Re: [闲聊] 每日leetcode

楼主: sustainer123 (caster)   2024-08-16 22:36:42
※ 引述《DJYOMIYAHINA (通通打死)》之铭言:
: 真假
: 今天只有premium进得来喔 我以为大家都可以==
: 我把题目贴上来
: 624. Maximum Distance in Arrays
: You are given m arrays, where each array is sorted in ascending order.
: You can pick up two integers from two different arrays (each array picks one)
: and calculate the distance.
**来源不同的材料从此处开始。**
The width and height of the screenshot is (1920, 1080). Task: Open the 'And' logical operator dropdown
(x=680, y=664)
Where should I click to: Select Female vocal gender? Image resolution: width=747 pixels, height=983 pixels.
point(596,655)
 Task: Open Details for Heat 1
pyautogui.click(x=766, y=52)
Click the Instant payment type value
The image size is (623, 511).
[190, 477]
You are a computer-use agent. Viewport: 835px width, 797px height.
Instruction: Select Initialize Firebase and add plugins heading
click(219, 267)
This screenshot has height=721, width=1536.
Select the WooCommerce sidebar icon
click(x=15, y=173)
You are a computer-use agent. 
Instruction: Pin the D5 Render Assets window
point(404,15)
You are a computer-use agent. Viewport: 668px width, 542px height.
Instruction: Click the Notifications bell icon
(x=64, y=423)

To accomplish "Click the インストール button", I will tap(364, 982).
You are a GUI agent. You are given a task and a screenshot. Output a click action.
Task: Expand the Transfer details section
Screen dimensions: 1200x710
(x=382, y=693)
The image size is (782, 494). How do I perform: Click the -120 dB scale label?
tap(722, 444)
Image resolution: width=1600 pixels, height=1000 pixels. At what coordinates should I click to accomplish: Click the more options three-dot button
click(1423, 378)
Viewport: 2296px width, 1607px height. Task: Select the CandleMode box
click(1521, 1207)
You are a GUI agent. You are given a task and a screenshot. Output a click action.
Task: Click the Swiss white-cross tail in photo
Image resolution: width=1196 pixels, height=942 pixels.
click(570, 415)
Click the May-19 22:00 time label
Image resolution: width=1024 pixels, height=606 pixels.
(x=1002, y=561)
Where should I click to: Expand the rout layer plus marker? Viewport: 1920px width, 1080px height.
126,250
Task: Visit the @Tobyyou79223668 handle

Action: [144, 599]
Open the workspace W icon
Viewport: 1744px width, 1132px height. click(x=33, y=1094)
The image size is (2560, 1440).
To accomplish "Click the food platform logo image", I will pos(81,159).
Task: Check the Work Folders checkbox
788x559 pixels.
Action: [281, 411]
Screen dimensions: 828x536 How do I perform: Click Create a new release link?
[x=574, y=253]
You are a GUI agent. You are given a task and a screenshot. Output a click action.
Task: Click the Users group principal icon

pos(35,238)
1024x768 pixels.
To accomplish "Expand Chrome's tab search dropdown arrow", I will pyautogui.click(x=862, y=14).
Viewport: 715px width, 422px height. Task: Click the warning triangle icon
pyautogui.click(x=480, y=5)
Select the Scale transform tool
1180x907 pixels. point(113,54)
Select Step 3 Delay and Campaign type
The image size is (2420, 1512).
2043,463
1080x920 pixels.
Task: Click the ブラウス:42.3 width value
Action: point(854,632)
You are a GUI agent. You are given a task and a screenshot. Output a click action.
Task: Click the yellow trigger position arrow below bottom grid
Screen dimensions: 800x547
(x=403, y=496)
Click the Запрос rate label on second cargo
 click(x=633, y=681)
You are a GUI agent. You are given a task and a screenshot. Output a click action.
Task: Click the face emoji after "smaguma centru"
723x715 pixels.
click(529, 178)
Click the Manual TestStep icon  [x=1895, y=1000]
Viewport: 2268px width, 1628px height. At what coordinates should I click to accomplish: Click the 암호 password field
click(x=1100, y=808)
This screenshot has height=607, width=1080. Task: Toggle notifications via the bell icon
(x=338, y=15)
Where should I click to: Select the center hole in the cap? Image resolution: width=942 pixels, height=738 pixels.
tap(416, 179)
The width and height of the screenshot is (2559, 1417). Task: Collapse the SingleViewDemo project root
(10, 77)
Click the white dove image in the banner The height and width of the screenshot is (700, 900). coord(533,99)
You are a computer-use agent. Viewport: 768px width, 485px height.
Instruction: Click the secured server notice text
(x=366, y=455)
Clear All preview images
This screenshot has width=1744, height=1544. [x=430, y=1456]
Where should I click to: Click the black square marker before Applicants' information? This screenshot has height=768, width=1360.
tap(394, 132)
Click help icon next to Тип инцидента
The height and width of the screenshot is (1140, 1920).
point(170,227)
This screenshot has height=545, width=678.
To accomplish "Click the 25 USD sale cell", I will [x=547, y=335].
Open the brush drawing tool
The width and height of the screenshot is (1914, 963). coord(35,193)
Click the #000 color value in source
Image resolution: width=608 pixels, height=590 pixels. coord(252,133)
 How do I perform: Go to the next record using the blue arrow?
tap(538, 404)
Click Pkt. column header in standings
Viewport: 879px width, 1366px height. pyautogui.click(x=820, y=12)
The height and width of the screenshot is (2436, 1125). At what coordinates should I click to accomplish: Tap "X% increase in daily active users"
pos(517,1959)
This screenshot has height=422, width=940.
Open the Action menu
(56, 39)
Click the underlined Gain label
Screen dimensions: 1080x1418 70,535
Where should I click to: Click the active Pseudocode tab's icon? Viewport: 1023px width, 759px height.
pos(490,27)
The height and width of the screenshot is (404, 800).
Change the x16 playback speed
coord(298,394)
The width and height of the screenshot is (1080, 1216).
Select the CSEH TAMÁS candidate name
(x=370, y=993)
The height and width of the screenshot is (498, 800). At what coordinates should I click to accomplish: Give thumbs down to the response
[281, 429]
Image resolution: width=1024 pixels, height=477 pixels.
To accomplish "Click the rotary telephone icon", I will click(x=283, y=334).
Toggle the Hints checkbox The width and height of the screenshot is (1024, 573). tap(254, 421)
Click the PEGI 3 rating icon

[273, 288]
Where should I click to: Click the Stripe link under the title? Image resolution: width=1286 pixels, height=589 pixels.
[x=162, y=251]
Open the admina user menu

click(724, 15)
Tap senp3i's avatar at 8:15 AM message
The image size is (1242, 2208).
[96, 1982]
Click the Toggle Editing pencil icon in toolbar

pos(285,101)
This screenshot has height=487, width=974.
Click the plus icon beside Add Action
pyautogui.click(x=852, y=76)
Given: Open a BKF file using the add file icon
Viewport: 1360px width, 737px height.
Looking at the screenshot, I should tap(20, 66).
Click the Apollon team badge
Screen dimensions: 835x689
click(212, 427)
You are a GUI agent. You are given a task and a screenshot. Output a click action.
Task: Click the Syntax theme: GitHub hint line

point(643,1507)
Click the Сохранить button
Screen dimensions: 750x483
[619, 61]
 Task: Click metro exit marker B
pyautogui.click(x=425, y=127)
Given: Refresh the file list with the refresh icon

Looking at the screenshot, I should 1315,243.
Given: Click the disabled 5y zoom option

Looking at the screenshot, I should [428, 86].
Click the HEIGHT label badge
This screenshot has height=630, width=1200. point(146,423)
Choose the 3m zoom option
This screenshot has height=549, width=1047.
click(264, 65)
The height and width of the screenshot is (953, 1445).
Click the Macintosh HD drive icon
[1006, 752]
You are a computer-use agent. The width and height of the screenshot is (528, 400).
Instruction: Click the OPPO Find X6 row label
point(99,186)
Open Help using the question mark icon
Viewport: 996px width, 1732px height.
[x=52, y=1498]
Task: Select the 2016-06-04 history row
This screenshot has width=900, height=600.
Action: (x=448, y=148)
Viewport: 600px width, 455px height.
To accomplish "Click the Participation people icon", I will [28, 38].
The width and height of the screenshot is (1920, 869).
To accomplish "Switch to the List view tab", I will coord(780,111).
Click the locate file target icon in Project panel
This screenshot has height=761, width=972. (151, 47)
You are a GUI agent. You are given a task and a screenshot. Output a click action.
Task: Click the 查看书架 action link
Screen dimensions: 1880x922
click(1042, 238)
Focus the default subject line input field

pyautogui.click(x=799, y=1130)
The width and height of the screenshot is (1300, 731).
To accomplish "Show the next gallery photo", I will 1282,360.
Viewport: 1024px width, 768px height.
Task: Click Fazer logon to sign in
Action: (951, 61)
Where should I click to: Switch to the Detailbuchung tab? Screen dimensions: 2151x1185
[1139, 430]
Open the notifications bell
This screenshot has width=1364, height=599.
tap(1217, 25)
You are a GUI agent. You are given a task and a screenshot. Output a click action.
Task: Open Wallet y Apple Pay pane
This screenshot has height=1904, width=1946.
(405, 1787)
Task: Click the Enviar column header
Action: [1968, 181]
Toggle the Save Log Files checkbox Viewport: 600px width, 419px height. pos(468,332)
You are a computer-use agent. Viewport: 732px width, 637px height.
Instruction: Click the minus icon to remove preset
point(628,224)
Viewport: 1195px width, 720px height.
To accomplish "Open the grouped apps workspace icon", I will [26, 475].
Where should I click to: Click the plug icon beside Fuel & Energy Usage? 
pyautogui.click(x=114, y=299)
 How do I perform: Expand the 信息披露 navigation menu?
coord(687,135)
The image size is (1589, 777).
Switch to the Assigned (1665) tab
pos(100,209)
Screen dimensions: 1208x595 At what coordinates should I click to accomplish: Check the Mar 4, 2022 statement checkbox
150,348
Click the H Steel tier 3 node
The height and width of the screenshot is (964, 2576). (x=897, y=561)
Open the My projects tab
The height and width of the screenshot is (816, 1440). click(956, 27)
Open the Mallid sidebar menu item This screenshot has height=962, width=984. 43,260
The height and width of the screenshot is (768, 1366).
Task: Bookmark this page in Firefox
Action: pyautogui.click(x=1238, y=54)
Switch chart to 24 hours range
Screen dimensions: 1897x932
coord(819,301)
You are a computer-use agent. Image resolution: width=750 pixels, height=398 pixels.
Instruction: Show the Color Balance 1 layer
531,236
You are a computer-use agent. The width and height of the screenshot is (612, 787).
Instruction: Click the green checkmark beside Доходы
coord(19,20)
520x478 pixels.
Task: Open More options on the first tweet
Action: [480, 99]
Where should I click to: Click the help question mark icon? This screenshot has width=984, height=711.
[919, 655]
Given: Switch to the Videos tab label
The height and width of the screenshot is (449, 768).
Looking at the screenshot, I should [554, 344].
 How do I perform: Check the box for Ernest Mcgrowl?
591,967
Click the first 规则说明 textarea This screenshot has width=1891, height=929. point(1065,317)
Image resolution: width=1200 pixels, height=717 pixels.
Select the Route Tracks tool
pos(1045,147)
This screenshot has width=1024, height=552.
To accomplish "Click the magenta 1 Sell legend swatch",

We define the distance between two integers a and
: b to be their absolute difference |a - b|.
: Return the maximum distance.
: Example 1:
: Input: arrays = [[1,2,3],[4,5],[1,2,3]]
: Output: 4
: Explanation: One way to reach the maximum distance 4 is to pick 1 in the
: first or third array and pick 5 in the second array.
: Example 2:
: Input: arrays = [[1],[1]]
: Output: 0
: Constraints:
: m == arrays.length
: 2 <= m <= 10^5
: 1 <= arrays[i].length <= 500
: -10^4 <= arrays[i][j] <= 10^4
: arrays[i] is sorted in ascending order.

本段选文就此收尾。